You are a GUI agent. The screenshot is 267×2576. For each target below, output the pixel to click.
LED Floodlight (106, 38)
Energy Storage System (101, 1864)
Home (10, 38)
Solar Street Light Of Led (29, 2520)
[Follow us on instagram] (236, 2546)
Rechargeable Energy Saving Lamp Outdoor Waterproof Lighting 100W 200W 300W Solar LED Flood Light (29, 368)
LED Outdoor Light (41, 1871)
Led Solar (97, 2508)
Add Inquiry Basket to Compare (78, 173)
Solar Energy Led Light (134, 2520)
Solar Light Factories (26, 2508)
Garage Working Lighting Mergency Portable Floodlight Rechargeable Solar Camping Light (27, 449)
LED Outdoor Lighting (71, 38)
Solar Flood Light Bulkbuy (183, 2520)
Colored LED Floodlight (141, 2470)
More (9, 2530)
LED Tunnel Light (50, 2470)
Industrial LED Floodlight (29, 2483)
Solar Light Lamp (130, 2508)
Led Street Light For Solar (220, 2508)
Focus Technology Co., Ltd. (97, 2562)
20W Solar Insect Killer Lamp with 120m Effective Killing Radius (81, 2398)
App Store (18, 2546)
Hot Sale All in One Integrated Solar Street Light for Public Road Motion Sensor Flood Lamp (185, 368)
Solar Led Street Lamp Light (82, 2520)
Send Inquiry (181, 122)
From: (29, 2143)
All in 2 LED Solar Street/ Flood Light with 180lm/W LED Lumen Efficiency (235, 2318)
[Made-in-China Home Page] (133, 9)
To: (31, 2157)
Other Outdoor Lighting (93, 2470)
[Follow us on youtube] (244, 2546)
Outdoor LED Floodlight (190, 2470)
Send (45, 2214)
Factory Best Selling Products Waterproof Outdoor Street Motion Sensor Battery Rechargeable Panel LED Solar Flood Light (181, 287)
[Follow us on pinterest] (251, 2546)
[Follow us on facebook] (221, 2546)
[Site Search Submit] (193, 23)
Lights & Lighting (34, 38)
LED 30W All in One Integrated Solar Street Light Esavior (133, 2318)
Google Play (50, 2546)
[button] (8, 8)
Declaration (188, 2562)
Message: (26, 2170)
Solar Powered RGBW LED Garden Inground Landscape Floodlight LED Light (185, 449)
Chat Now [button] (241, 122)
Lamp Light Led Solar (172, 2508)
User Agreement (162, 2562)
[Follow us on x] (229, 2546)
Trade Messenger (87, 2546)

________________________________________

[What to produce]: Set down every line of the listing again, exactly.

[Response below]:
You are a GUI agent. The screenshot is 267×2576. For each target below, output the pixel to click.
LED Floodlight (106, 38)
Energy Storage System (101, 1864)
Home (10, 38)
Solar Street Light Of Led (29, 2520)
[Follow us on instagram] (236, 2546)
Rechargeable Energy Saving Lamp Outdoor Waterproof Lighting 100W 200W 300W Solar LED Flood Light (29, 368)
LED Outdoor Light (41, 1871)
Led Solar (97, 2508)
Add Inquiry Basket to Compare (78, 173)
Solar Energy Led Light (134, 2520)
Solar Light Factories (26, 2508)
Garage Working Lighting Mergency Portable Floodlight Rechargeable Solar Camping Light (27, 449)
LED Outdoor Lighting (71, 38)
Solar Flood Light Bulkbuy (183, 2520)
Colored LED Floodlight (141, 2470)
More (9, 2530)
LED Tunnel Light (50, 2470)
Industrial LED Floodlight (29, 2483)
Solar Light Lamp (130, 2508)
Led Street Light For Solar (220, 2508)
Focus Technology Co., Ltd. (97, 2562)
20W Solar Insect Killer Lamp with 120m Effective Killing Radius (81, 2398)
App Store (18, 2546)
Hot Sale All in One Integrated Solar Street Light for Public Road Motion Sensor Flood Lamp (185, 368)
Solar Led Street Lamp Light (82, 2520)
Send Inquiry (181, 122)
From: (29, 2143)
All in 2 LED Solar Street/ Flood Light with 180lm/W LED Lumen Efficiency (235, 2318)
[Made-in-China Home Page] (133, 9)
To: (31, 2157)
Other Outdoor Lighting (93, 2470)
[Follow us on youtube] (244, 2546)
Outdoor LED Floodlight (190, 2470)
Send (45, 2214)
Factory Best Selling Products Waterproof Outdoor Street Motion Sensor Battery Rechargeable Panel LED Solar Flood Light (181, 287)
[Follow us on pinterest] (251, 2546)
[Follow us on facebook] (221, 2546)
[Site Search Submit] (193, 23)
Lights & Lighting (34, 38)
LED 30W All in One Integrated Solar Street Light Esavior (133, 2318)
Google Play (50, 2546)
[button] (8, 8)
Declaration (188, 2562)
Message: (26, 2170)
Solar Powered RGBW LED Garden Inground Landscape Floodlight LED Light (185, 449)
Chat Now [button] (241, 122)
Lamp Light Led Solar (172, 2508)
User Agreement (162, 2562)
[Follow us on x] (229, 2546)
Trade Messenger (87, 2546)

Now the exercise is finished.